--- Directions ---
Exactly and without additions, transcribe the line that contains "Task: Click green" and every line after it in the data.

------

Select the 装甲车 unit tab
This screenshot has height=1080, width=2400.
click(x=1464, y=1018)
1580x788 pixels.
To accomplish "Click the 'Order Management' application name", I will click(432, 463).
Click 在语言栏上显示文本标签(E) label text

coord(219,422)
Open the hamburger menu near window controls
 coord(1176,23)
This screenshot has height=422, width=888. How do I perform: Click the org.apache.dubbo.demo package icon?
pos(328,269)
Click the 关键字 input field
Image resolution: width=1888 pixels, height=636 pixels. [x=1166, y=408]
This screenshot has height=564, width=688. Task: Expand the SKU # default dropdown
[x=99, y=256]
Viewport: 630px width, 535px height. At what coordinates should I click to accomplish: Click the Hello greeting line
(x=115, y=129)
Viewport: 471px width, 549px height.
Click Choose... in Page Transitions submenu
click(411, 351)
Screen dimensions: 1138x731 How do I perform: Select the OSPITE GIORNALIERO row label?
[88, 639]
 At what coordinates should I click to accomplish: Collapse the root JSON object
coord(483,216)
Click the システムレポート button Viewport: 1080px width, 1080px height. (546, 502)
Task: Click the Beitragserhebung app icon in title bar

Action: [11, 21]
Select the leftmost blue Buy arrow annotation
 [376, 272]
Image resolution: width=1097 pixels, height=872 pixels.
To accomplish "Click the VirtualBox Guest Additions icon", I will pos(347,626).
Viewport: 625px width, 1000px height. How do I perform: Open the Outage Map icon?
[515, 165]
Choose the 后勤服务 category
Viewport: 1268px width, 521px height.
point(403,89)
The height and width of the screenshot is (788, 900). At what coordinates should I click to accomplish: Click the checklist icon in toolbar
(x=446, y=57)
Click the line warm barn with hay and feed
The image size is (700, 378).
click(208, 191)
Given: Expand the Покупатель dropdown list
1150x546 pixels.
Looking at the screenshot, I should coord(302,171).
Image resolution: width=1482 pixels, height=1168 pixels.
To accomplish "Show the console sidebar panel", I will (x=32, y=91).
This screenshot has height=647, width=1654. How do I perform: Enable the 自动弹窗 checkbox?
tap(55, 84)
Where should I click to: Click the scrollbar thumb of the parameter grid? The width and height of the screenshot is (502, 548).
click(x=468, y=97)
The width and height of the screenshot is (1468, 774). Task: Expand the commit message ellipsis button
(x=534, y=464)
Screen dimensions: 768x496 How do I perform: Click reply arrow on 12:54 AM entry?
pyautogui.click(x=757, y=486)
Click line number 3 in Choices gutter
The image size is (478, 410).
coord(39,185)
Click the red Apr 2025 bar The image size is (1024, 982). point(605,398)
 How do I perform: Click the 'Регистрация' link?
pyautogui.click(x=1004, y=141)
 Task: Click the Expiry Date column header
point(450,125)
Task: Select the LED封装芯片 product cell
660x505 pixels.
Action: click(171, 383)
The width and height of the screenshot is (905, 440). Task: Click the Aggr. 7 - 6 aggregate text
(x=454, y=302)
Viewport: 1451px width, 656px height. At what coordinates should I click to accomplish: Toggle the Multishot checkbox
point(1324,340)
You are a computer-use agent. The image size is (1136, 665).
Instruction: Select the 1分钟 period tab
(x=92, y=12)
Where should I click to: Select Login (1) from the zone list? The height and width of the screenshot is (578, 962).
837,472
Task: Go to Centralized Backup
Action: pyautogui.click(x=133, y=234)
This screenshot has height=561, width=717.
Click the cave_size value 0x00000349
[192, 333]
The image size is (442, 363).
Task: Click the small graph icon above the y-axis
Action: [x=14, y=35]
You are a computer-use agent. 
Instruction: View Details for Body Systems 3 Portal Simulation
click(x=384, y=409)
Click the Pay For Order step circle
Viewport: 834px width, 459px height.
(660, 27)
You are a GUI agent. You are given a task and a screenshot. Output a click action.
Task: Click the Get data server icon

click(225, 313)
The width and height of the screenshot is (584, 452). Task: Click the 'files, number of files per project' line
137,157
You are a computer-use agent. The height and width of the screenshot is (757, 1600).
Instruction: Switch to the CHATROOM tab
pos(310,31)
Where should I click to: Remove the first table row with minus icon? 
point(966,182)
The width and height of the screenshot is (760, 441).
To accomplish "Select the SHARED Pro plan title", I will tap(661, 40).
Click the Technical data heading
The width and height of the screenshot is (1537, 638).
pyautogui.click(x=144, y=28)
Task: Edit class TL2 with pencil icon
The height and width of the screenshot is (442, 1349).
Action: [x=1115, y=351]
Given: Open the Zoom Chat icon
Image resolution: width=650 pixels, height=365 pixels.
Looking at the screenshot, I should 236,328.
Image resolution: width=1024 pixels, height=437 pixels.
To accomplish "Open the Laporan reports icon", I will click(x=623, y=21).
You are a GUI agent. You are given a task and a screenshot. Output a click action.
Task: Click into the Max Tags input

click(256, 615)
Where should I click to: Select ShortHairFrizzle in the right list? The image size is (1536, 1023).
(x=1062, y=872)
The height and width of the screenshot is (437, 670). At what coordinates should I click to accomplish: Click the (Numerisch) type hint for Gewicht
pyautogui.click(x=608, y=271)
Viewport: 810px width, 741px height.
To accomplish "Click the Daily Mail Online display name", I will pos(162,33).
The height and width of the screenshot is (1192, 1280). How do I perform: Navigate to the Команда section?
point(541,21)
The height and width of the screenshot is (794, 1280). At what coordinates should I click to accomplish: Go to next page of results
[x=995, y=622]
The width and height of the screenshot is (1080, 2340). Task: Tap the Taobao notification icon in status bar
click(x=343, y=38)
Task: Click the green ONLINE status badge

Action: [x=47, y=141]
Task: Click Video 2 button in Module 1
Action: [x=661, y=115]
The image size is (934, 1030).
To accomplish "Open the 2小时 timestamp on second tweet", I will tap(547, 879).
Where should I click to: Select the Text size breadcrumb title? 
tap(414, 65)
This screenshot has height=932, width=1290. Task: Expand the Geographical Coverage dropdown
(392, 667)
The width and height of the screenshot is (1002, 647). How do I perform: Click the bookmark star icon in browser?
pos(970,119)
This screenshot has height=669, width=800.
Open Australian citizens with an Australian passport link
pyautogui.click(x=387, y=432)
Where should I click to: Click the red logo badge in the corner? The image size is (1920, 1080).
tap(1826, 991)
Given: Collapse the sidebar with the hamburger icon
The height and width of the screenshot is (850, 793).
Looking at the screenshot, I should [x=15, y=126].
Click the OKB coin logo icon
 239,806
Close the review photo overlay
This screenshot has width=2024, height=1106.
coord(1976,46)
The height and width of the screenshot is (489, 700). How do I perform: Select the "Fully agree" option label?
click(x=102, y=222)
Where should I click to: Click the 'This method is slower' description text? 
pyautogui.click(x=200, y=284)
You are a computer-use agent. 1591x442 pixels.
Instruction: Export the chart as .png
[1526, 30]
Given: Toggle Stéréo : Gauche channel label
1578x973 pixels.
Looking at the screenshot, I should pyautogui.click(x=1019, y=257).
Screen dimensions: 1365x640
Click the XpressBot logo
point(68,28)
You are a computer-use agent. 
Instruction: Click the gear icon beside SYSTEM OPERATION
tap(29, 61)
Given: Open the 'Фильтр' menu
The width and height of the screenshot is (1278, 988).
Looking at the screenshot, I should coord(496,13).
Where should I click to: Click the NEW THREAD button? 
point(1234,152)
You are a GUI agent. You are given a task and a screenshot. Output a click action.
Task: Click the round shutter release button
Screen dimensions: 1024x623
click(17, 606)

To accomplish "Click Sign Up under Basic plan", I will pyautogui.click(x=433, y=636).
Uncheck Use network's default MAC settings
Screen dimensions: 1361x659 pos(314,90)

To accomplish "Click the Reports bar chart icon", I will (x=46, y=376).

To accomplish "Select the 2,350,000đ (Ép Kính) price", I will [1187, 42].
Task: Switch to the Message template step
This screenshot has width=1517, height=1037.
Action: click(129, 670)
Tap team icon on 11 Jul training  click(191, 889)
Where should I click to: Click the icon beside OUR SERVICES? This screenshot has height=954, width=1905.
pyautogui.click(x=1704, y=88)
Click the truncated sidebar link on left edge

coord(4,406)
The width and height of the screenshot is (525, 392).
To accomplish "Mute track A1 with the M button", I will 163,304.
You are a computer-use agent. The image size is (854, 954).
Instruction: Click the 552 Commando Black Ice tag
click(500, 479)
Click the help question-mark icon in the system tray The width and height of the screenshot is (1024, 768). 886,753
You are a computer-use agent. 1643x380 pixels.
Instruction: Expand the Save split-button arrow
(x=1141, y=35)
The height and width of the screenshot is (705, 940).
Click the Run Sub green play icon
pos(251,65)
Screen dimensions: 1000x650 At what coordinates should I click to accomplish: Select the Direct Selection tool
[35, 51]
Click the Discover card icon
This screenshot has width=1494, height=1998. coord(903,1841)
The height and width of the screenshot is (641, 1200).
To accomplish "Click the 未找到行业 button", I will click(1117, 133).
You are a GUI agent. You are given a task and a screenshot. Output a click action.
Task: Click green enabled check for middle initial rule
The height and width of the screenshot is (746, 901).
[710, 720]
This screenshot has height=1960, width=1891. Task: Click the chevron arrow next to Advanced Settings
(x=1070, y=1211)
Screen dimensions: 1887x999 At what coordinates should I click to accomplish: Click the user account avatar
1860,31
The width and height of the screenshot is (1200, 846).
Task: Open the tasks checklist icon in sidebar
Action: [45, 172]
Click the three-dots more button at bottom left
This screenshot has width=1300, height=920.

------

--- Completed task ---
Task: Click green enabled check for middle initial rule
The height and width of the screenshot is (746, 901).
[710, 720]
This screenshot has height=1960, width=1891. Task: Click the chevron arrow next to Advanced Settings
(x=1070, y=1211)
Screen dimensions: 1887x999 At what coordinates should I click to accomplish: Click the user account avatar
1860,31
The width and height of the screenshot is (1200, 846).
Task: Open the tasks checklist icon in sidebar
Action: [45, 172]
Click the three-dots more button at bottom left
This screenshot has width=1300, height=920.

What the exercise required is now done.